SUPPLIED ENTRIES START

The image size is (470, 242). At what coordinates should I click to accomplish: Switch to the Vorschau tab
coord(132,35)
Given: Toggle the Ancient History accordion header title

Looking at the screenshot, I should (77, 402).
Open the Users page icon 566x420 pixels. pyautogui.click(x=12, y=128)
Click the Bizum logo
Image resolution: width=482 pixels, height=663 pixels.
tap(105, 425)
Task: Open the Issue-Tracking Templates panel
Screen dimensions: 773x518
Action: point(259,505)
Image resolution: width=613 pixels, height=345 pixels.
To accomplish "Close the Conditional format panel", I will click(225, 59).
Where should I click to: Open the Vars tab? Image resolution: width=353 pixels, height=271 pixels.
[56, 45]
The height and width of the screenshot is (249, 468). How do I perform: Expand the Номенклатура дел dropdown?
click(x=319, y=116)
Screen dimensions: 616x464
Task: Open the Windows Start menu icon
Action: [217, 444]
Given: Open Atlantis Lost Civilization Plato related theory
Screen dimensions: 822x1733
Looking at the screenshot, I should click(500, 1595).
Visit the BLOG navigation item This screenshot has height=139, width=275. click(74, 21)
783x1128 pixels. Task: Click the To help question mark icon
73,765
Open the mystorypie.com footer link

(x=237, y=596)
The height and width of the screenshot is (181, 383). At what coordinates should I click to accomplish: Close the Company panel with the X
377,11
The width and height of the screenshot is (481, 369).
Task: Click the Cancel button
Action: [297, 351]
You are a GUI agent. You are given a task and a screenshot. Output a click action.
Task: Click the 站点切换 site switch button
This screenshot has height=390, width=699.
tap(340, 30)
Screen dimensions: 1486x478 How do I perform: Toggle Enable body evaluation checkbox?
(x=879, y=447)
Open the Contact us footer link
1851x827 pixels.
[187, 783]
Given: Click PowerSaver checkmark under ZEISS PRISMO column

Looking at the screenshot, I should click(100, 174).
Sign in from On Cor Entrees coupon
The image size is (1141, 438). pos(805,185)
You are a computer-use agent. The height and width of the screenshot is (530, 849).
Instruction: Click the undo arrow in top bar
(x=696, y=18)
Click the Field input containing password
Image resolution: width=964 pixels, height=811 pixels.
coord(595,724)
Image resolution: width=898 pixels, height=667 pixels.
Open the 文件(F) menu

SUPPLIED ENTRIES END

→ WHAT YOU HAVE TO DO: Return each line of the data above that includes the word "agent".

→ RESPONSE BELOW:
You are a GUI agent. You are given a task and a screenshot. Output a click action.
You are a computer-use agent. The height and width of the screenshot is (530, 849).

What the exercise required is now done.